►
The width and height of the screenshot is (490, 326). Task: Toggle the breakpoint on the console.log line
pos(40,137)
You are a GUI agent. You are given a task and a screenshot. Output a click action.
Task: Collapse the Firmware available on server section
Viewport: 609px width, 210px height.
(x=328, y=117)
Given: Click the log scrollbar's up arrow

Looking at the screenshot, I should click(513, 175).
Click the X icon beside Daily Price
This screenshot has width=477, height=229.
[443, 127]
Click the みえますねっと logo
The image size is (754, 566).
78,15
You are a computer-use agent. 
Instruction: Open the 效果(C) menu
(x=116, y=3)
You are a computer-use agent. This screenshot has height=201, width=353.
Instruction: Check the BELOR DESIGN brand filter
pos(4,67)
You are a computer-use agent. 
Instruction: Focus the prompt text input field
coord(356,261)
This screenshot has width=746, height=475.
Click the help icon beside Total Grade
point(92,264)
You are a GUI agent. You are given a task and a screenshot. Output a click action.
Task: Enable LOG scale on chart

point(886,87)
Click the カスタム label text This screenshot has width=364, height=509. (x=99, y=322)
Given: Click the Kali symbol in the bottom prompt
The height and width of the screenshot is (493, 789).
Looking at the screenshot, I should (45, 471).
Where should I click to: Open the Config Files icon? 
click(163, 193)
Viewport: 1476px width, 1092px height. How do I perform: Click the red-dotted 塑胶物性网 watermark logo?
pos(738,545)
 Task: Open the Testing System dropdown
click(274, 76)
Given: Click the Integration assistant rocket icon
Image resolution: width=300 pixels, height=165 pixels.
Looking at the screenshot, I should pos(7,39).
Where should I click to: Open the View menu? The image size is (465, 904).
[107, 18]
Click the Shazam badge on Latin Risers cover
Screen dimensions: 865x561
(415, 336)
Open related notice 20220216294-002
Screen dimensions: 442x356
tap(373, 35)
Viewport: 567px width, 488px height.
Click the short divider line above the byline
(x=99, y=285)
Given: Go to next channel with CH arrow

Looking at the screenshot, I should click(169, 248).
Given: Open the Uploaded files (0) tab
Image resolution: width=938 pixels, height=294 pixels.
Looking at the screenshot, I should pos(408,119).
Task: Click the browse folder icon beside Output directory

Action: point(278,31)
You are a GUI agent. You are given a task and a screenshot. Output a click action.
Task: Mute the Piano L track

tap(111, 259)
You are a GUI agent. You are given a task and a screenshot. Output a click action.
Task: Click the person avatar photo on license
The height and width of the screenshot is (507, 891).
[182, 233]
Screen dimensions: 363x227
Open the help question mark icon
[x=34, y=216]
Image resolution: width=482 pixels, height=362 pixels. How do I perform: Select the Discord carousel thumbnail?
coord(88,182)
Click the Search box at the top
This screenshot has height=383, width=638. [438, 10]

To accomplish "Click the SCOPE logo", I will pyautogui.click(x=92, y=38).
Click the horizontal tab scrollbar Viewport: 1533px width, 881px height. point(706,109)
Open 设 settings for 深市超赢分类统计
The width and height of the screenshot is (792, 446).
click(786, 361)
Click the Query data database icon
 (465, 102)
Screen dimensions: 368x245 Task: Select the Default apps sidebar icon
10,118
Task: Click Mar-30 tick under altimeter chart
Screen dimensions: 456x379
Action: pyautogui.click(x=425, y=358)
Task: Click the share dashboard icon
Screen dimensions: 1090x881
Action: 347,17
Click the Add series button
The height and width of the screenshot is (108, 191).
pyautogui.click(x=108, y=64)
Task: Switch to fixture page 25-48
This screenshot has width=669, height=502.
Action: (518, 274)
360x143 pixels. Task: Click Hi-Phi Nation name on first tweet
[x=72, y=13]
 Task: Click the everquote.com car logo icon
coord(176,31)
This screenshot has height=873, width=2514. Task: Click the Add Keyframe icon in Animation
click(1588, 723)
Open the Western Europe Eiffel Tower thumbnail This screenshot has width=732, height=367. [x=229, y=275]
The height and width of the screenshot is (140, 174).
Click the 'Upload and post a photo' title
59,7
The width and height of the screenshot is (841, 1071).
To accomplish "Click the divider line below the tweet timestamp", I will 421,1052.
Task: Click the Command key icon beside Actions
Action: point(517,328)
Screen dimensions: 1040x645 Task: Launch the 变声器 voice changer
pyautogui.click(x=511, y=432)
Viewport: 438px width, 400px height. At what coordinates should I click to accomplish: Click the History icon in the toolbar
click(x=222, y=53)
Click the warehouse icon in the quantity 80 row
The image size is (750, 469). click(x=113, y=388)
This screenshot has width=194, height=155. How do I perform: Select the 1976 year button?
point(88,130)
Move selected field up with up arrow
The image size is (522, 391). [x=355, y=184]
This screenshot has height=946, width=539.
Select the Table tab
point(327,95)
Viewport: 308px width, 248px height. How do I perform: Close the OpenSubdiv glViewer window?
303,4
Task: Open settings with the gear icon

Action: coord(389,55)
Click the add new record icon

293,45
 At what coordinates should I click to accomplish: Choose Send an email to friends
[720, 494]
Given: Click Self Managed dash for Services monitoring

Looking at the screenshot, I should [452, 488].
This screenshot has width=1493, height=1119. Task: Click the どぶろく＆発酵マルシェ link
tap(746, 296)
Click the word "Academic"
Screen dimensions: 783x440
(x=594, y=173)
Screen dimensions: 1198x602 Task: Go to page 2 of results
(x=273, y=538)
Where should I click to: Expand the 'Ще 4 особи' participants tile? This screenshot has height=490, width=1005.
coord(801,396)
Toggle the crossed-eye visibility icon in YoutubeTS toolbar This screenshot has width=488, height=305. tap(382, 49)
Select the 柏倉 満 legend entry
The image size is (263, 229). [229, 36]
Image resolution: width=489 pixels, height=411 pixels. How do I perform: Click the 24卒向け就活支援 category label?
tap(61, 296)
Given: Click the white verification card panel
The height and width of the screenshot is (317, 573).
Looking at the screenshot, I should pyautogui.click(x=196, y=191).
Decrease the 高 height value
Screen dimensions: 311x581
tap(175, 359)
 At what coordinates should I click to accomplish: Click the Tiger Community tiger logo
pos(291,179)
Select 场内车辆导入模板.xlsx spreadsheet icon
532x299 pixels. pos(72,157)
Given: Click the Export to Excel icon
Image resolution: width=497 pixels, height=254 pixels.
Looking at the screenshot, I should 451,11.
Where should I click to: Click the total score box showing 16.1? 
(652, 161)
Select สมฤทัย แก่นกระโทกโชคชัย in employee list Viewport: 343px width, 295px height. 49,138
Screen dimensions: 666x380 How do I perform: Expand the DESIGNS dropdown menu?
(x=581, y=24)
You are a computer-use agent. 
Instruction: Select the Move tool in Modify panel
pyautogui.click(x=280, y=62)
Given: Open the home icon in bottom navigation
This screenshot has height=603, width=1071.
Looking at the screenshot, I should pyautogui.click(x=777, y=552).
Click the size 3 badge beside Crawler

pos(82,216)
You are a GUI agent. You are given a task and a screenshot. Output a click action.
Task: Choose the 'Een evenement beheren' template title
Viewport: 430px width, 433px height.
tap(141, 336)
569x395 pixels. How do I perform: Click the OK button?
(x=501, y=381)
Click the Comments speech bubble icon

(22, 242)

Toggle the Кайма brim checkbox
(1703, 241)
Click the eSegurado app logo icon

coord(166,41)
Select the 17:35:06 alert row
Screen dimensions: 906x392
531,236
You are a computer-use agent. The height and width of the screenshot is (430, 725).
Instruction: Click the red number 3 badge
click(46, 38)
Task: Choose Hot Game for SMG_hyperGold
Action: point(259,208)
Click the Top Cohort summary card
◄
## What is expected:
Each entry is to be written out exactly as it was given.

## Exercise answer:
The width and height of the screenshot is (490, 326). Task: Toggle the breakpoint on the console.log line
pos(40,137)
You are a GUI agent. You are given a task and a screenshot. Output a click action.
Task: Collapse the Firmware available on server section
Viewport: 609px width, 210px height.
(x=328, y=117)
Given: Click the log scrollbar's up arrow

Looking at the screenshot, I should click(513, 175).
Click the X icon beside Daily Price
This screenshot has width=477, height=229.
[443, 127]
Click the みえますねっと logo
The image size is (754, 566).
78,15
You are a computer-use agent. 
Instruction: Open the 效果(C) menu
(x=116, y=3)
You are a computer-use agent. This screenshot has height=201, width=353.
Instruction: Check the BELOR DESIGN brand filter
pos(4,67)
You are a computer-use agent. 
Instruction: Focus the prompt text input field
coord(356,261)
This screenshot has width=746, height=475.
Click the help icon beside Total Grade
point(92,264)
You are a GUI agent. You are given a task and a screenshot. Output a click action.
Task: Enable LOG scale on chart

point(886,87)
Click the カスタム label text This screenshot has width=364, height=509. (x=99, y=322)
Given: Click the Kali symbol in the bottom prompt
The height and width of the screenshot is (493, 789).
Looking at the screenshot, I should (45, 471).
Where should I click to: Open the Config Files icon? 
click(163, 193)
Viewport: 1476px width, 1092px height. How do I perform: Click the red-dotted 塑胶物性网 watermark logo?
pos(738,545)
 Task: Open the Testing System dropdown
click(274, 76)
Given: Click the Integration assistant rocket icon
Image resolution: width=300 pixels, height=165 pixels.
Looking at the screenshot, I should pos(7,39).
Where should I click to: Open the View menu? The image size is (465, 904).
[107, 18]
Click the Shazam badge on Latin Risers cover
Screen dimensions: 865x561
(415, 336)
Open related notice 20220216294-002
Screen dimensions: 442x356
tap(373, 35)
Viewport: 567px width, 488px height.
Click the short divider line above the byline
(x=99, y=285)
Given: Go to next channel with CH arrow

Looking at the screenshot, I should click(169, 248).
Given: Open the Uploaded files (0) tab
Image resolution: width=938 pixels, height=294 pixels.
Looking at the screenshot, I should pos(408,119).
Task: Click the browse folder icon beside Output directory

Action: point(278,31)
You are a GUI agent. You are given a task and a screenshot. Output a click action.
Task: Mute the Piano L track

tap(111, 259)
You are a GUI agent. You are given a task and a screenshot. Output a click action.
Task: Click the person avatar photo on license
The height and width of the screenshot is (507, 891).
[182, 233]
Screen dimensions: 363x227
Open the help question mark icon
[x=34, y=216]
Image resolution: width=482 pixels, height=362 pixels. How do I perform: Select the Discord carousel thumbnail?
coord(88,182)
Click the Search box at the top
This screenshot has height=383, width=638. [438, 10]

To accomplish "Click the SCOPE logo", I will pyautogui.click(x=92, y=38).
Click the horizontal tab scrollbar Viewport: 1533px width, 881px height. point(706,109)
Open 设 settings for 深市超赢分类统计
The width and height of the screenshot is (792, 446).
click(786, 361)
Click the Query data database icon
 (465, 102)
Screen dimensions: 368x245 Task: Select the Default apps sidebar icon
10,118
Task: Click Mar-30 tick under altimeter chart
Screen dimensions: 456x379
Action: pyautogui.click(x=425, y=358)
Task: Click the share dashboard icon
Screen dimensions: 1090x881
Action: 347,17
Click the Add series button
The height and width of the screenshot is (108, 191).
pyautogui.click(x=108, y=64)
Task: Switch to fixture page 25-48
This screenshot has width=669, height=502.
Action: (518, 274)
360x143 pixels. Task: Click Hi-Phi Nation name on first tweet
[x=72, y=13]
 Task: Click the everquote.com car logo icon
coord(176,31)
This screenshot has height=873, width=2514. Task: Click the Add Keyframe icon in Animation
click(1588, 723)
Open the Western Europe Eiffel Tower thumbnail This screenshot has width=732, height=367. [x=229, y=275]
The height and width of the screenshot is (140, 174).
Click the 'Upload and post a photo' title
59,7
The width and height of the screenshot is (841, 1071).
To accomplish "Click the divider line below the tweet timestamp", I will 421,1052.
Task: Click the Command key icon beside Actions
Action: point(517,328)
Screen dimensions: 1040x645 Task: Launch the 变声器 voice changer
pyautogui.click(x=511, y=432)
Viewport: 438px width, 400px height. At what coordinates should I click to accomplish: Click the History icon in the toolbar
click(x=222, y=53)
Click the warehouse icon in the quantity 80 row
The image size is (750, 469). click(x=113, y=388)
This screenshot has width=194, height=155. How do I perform: Select the 1976 year button?
point(88,130)
Move selected field up with up arrow
The image size is (522, 391). [x=355, y=184]
This screenshot has height=946, width=539.
Select the Table tab
point(327,95)
Viewport: 308px width, 248px height. How do I perform: Close the OpenSubdiv glViewer window?
303,4
Task: Open settings with the gear icon

Action: coord(389,55)
Click the add new record icon

293,45
 At what coordinates should I click to accomplish: Choose Send an email to friends
[720, 494]
Given: Click Self Managed dash for Services monitoring

Looking at the screenshot, I should [452, 488].
This screenshot has width=1493, height=1119. Task: Click the どぶろく＆発酵マルシェ link
tap(746, 296)
Click the word "Academic"
Screen dimensions: 783x440
(x=594, y=173)
Screen dimensions: 1198x602 Task: Go to page 2 of results
(x=273, y=538)
Where should I click to: Expand the 'Ще 4 особи' participants tile? This screenshot has height=490, width=1005.
coord(801,396)
Toggle the crossed-eye visibility icon in YoutubeTS toolbar This screenshot has width=488, height=305. tap(382, 49)
Select the 柏倉 満 legend entry
The image size is (263, 229). [229, 36]
Image resolution: width=489 pixels, height=411 pixels. How do I perform: Click the 24卒向け就活支援 category label?
tap(61, 296)
Given: Click the white verification card panel
The height and width of the screenshot is (317, 573).
Looking at the screenshot, I should pyautogui.click(x=196, y=191).
Decrease the 高 height value
Screen dimensions: 311x581
tap(175, 359)
 At what coordinates should I click to accomplish: Click the Tiger Community tiger logo
pos(291,179)
Select 场内车辆导入模板.xlsx spreadsheet icon
532x299 pixels. pos(72,157)
Given: Click the Export to Excel icon
Image resolution: width=497 pixels, height=254 pixels.
Looking at the screenshot, I should 451,11.
Where should I click to: Click the total score box showing 16.1? 
(652, 161)
Select สมฤทัย แก่นกระโทกโชคชัย in employee list Viewport: 343px width, 295px height. 49,138
Screen dimensions: 666x380 How do I perform: Expand the DESIGNS dropdown menu?
(x=581, y=24)
You are a computer-use agent. 
Instruction: Select the Move tool in Modify panel
pyautogui.click(x=280, y=62)
Given: Open the home icon in bottom navigation
This screenshot has height=603, width=1071.
Looking at the screenshot, I should pyautogui.click(x=777, y=552).
Click the size 3 badge beside Crawler

pos(82,216)
You are a GUI agent. You are given a task and a screenshot. Output a click action.
Task: Choose the 'Een evenement beheren' template title
Viewport: 430px width, 433px height.
tap(141, 336)
569x395 pixels. How do I perform: Click the OK button?
(x=501, y=381)
Click the Comments speech bubble icon

(22, 242)

Toggle the Кайма brim checkbox
(1703, 241)
Click the eSegurado app logo icon

coord(166,41)
Select the 17:35:06 alert row
Screen dimensions: 906x392
531,236
You are a computer-use agent. The height and width of the screenshot is (430, 725).
Instruction: Click the red number 3 badge
click(46, 38)
Task: Choose Hot Game for SMG_hyperGold
Action: point(259,208)
Click the Top Cohort summary card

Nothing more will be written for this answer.